Examine the records below. Report how many of their lines contain the word "Given", with no other content.

BEGIN DATA FOR THIS EXERCISE

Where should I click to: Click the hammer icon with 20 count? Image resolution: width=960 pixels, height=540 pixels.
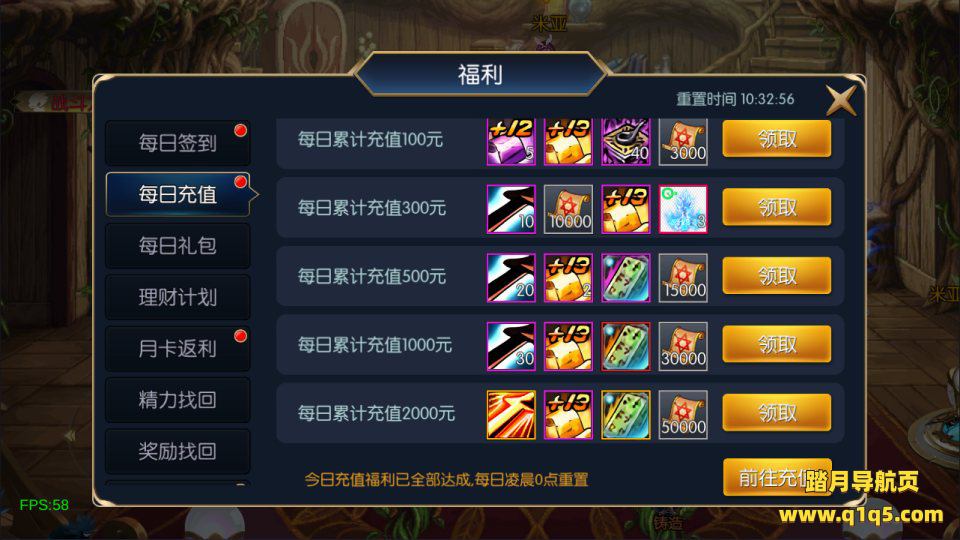[511, 278]
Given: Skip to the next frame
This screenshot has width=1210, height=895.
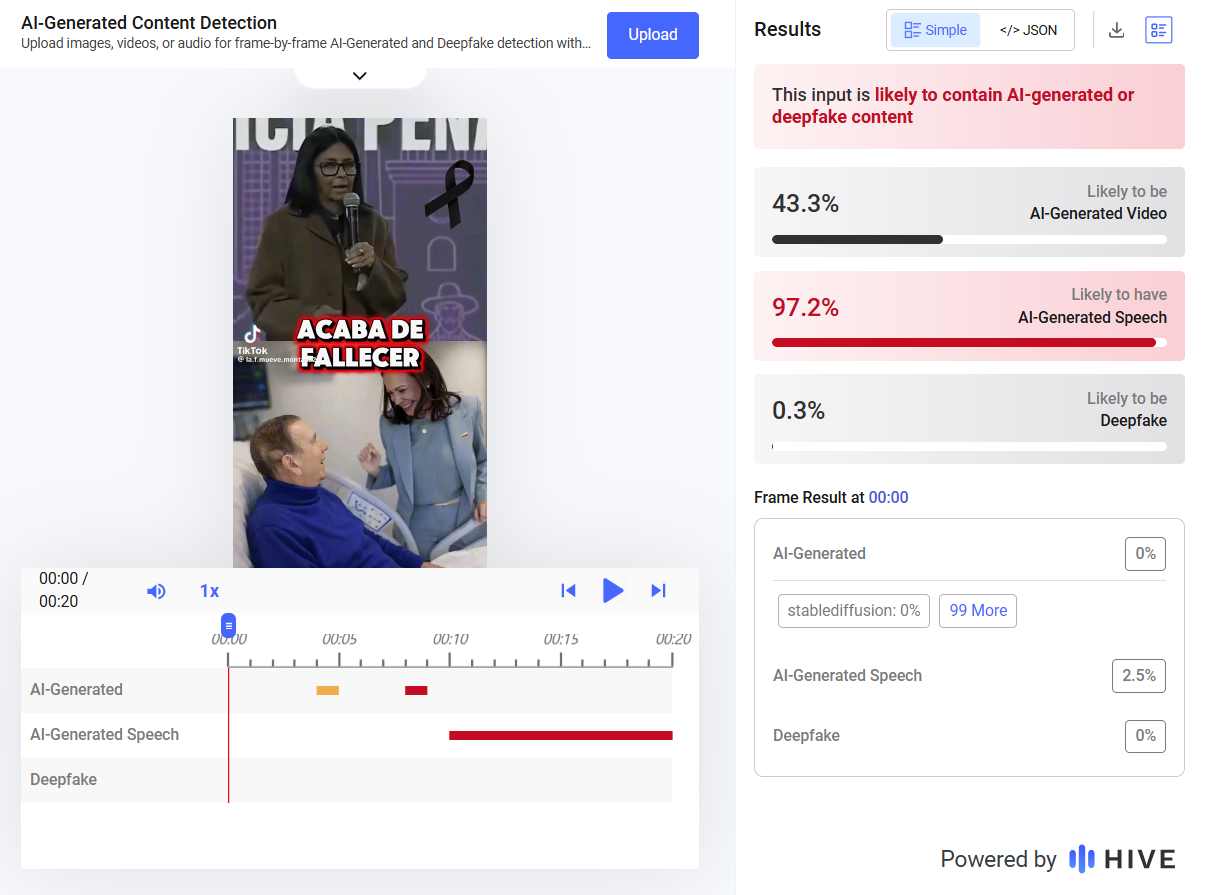Looking at the screenshot, I should (x=658, y=590).
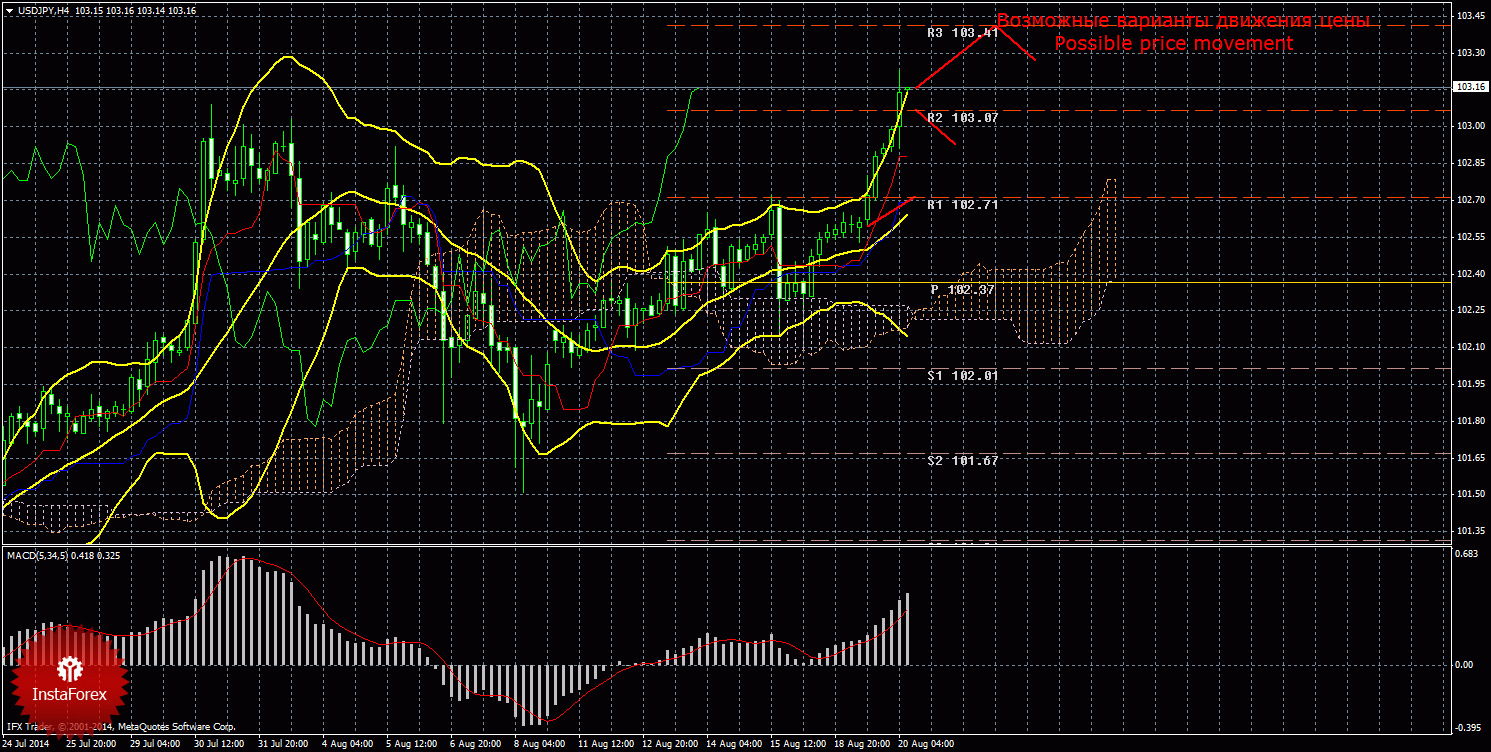1491x752 pixels.
Task: Click the MACD(5,34,5) indicator label
Action: coord(37,555)
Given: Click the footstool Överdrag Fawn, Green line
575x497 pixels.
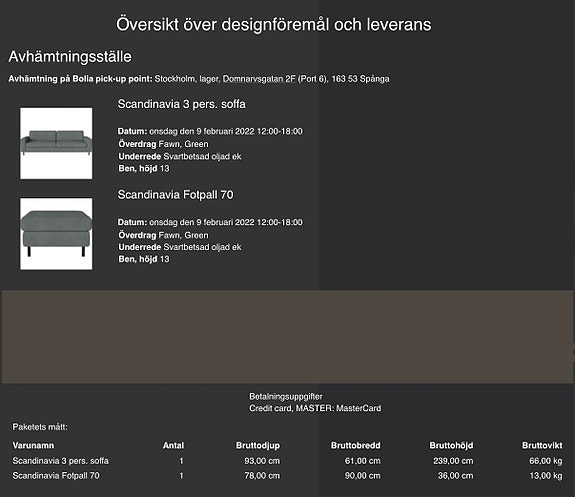Looking at the screenshot, I should pos(163,235).
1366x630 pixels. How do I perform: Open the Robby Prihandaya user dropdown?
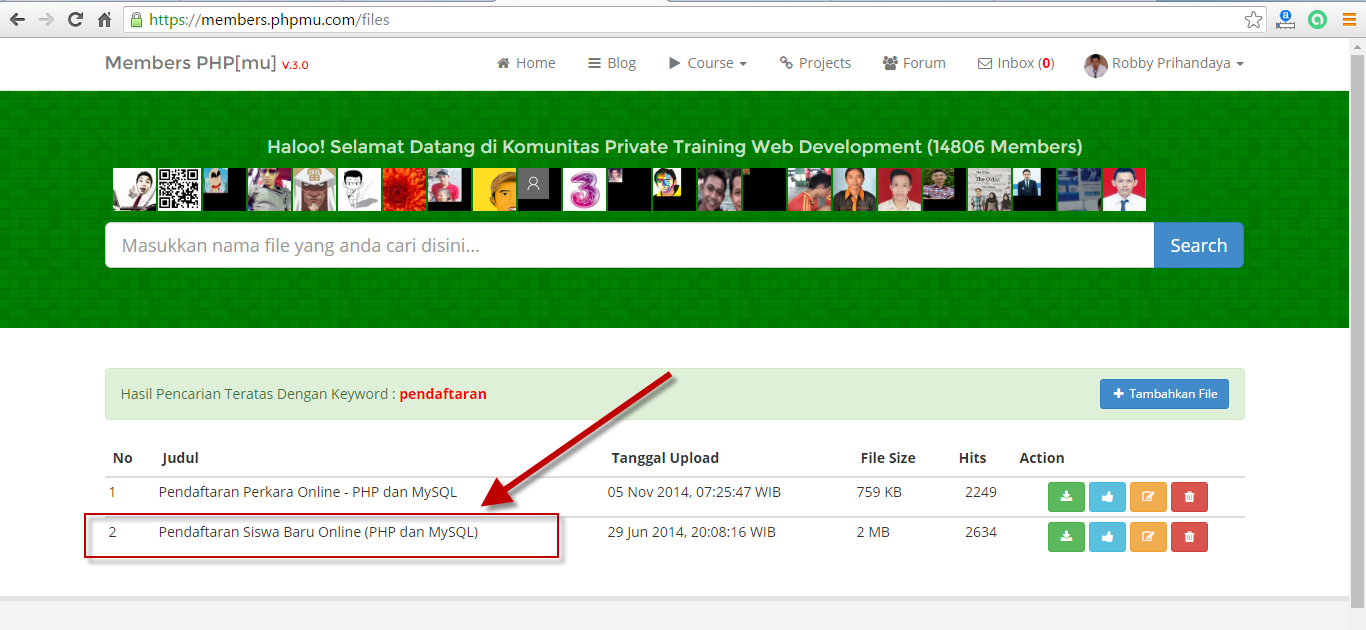click(1164, 64)
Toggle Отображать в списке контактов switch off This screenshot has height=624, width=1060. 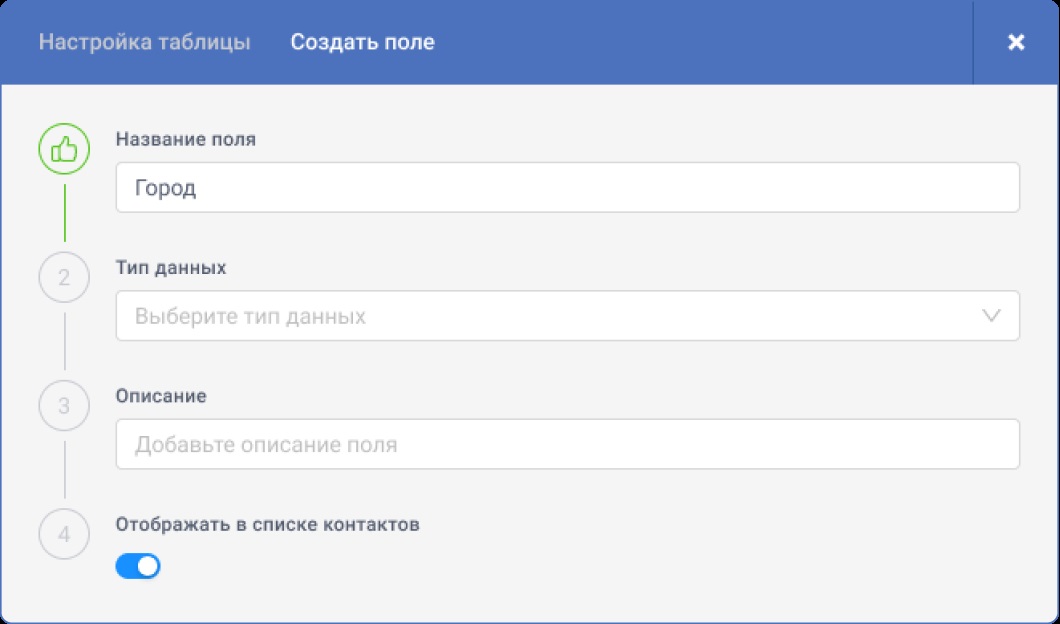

END DATA FOR THIS EXERCISE

EXPECTED OUTPUT = 2